On May 12, Mr Kung was the subject of a day-long interrogation by Taipei district prosecutors and was released on NT$500,000 bail in an investigation into alleged breach of trust when he served as chairman of the state-owned Taiwan Sugar Corporation, before he was appointed to the FSC in July 2004.

Under investigation

Mr Kung, who was appointed to a fixed four-year term effective from July 1, 2004, under the FSC organic law, denies the charges and refuses to formally leave his post, making it virtually impossible for the premier to do more than appointing FSC vice-chairman Lu Tung-ying acting chief of the body.

In an emotional press conference in May, Mr Kung said he “respected the Cabinet’s decision” and acknowledged that it was “impossible for me to return to the post”. He did not state whether he would resign, saying only that he took office as FSC chairman “with a clean reputation and I hope to leave with one”.

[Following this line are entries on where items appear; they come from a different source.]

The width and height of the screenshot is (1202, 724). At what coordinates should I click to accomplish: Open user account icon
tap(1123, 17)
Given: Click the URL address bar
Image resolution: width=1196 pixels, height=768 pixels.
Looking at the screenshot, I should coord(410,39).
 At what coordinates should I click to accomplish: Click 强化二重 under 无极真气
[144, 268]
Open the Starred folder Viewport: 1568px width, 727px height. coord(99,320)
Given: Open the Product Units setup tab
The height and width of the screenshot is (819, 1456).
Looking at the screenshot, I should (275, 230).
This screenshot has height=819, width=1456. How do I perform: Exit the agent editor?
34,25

Mr Kung insisted that “this situation” resulted because he “got in the way of certain interest groups” during the course of his role as FSC chairman. Since then, he has remained silent.

Mr Lu, a former chairman of the Securities and Exchange Commission, is still acting chief of the FSC on a provisional basis.

In late July, the Cabinet will have convened a national “Conference on Taiwan’s Economic Sustainable Development”, which aims to form consensus among the leading political parties, business groups and civic interests on “long-term, structural and controversial” problems facing Taiwan’s development.

Although the agenda includes the construction of a comprehensive social security system and human resource policy, enhancing industrial competitiveness, fiscal and financial reform and government efficiency, the focus of media and business attention was firmly fixed on the topic of globalisation and Taiwan’s economy and trade relations with the People’s Republic of China.

A central part of the process is also a discussion on measures to enhance the transparency of the merger and acquisition process, bolster the soundness of the financial system, enhance the effectiveness of the management of public stock holdings, improve Taiwan’s competitiveness as a regional asset and fund raising centre and, possibly, liberalise or rationalise financial links with China.